On ne vie pas vraiment particulièrement quelque chose ou pas .
Personne ne peut saisir un vécu pour en rendre compte .
C'est comme saisir l'instant présent , au moment où tu cherches à le saisir , il n'est déjà plus là .
L'idée de vécu est un concept illusoire . Tout comme le concept de non vécu , idem .
Le piège de la conceptualisation
Dès que l'on nomme, que l'on analyse ou que l'on essaie de "rendre compte" de ce que l'on vit, on n'est plus dans l'expérience brute. On est dans la représentation de l'expérience.
L'instant présent est insaisissable : vouloir attraper l'instant, c'est comme essayer d'attraper de l'eau entre ses doigts. Le temps que le cerveau formule la pensée "je suis en train de vivre ceci", l'événement est déjà une trace mnésique, un souvenir, donc du passé.
L'illusion des étiquettes : Décréter que l'on vit un "grand vécu" ou, à l'inverse, un "non-vécu" (le vide, l'ennui, l'absence), c'est superposer un concept mental sur une réalité qui est simplement en train de couler.
Au-delà du mot, la présence
Si le concept de "vécu" est effectivement une illusion narrative " une histoire que l'on se raconte après coup", cela ne signifie pas qu'il n'y a rien.
Cela suggère plutôt que la véritable nature de notre existence ne se laisse pas mettre en cage par les mots. On ne "possède" pas un vécu, on est traversé par lui. C'est l'idée que le sujet (nous) et l'objet (le moment) ne font qu'un tant qu'on ne cherche pas à les séparer par l'analyse.
Le mot "savoir " suggère qu'on accumule des expériences dont on devient le propriétaire :
Quand on cherche à "savoir"ultimement , on fige le mouvement de la vie pour le transformer en concepts morts.

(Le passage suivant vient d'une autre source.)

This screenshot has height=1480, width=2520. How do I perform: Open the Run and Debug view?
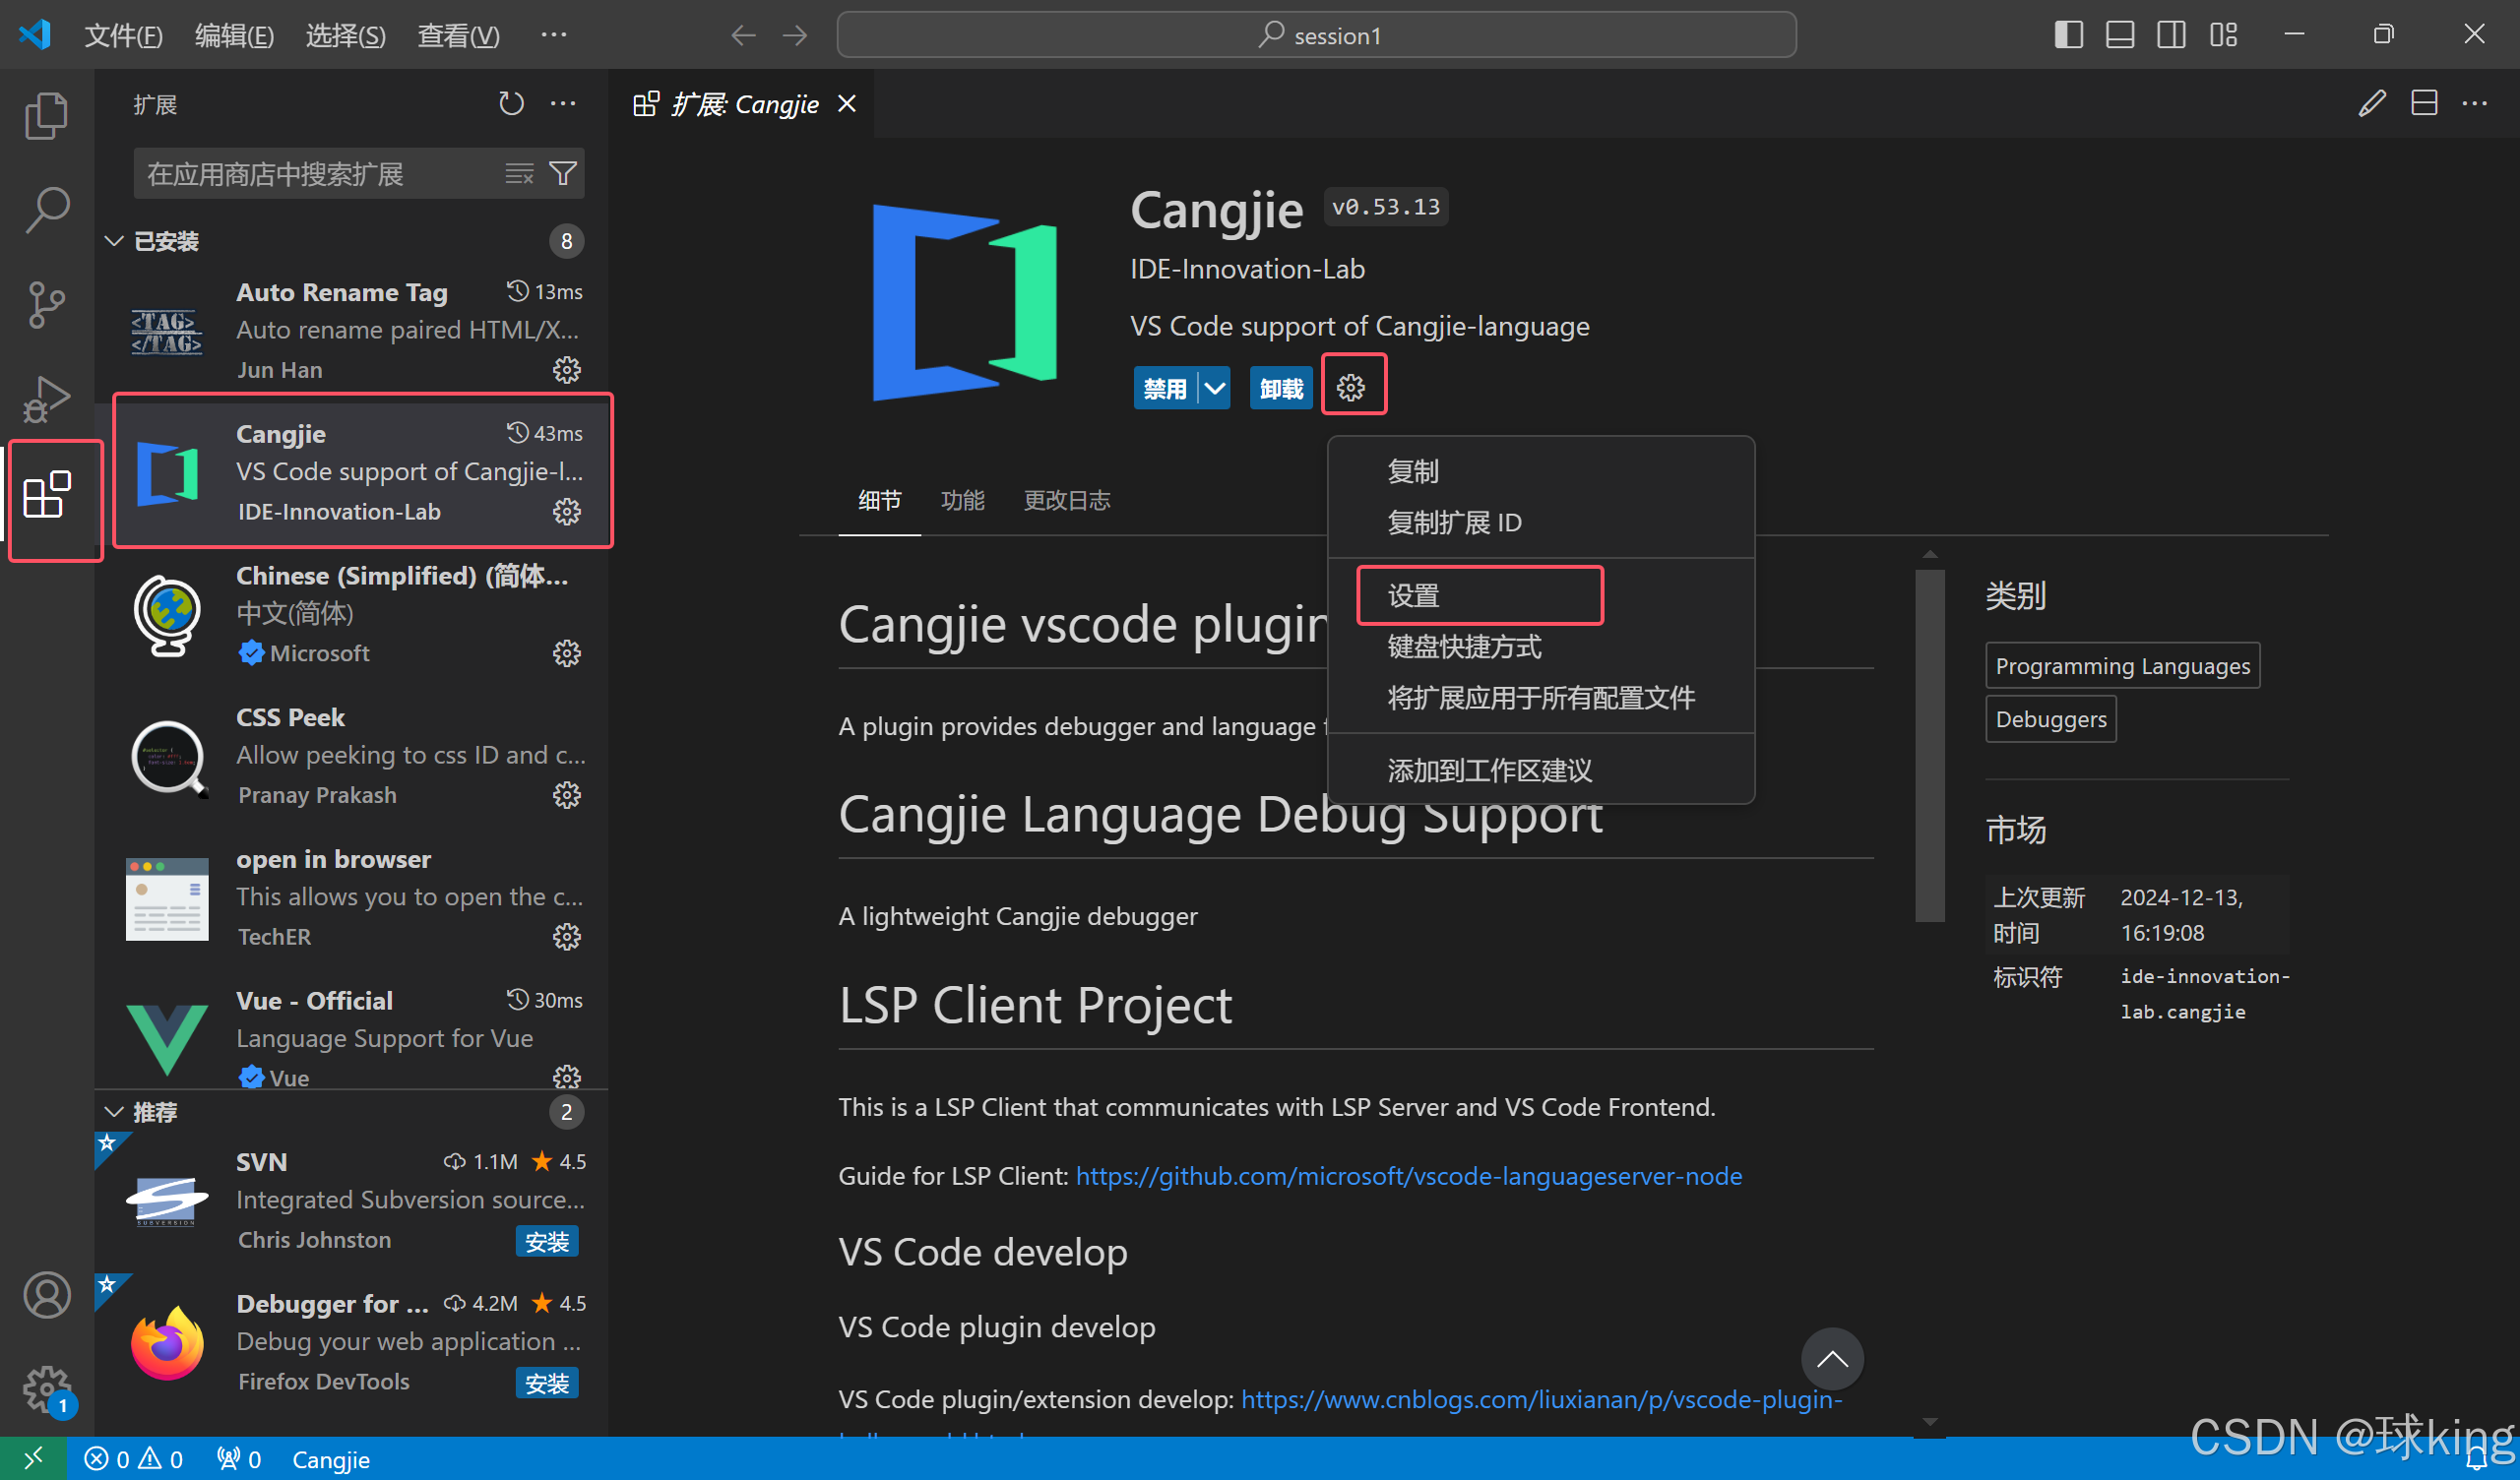click(46, 398)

C'est pour cela que le "je ne sais pas" dans un cadre ultime est si puissant : il n'est pas une preuve d'ignorance, mais un doute sur l'objectivité de transformer l'immédiateté de l'existence en une marchandise intellectuelle ou en une propriété privée.
j'ai l'impression que c'est souvent là que commence peut être la dualité .
Au moment précis où l'on extrait un morceau du flux continu de l'existence pour en faire un "savoir" ou une "propriété", on crée instantanément une rupture. Pour qu'il y ait un propriétaire, il faut séparer le monde en deux.
La naissance du "Deux"
Avant le langage et le concept, il y a juste ce qui est. Une unité immédiate. Mais dès que le mécanisme du "savoir" s'enclenche, la réalité se fracture probablement en couples d'opposés .
Le "Je ne sais pas quand il est question de l'ultime " comme dissolution
Le « je ne sais pas » n'est pas le contraire du savoir (ce qui serait encore de la dualité : ignorance vs connaissance).
C'est le sol sous leurs pieds qui se dérobe.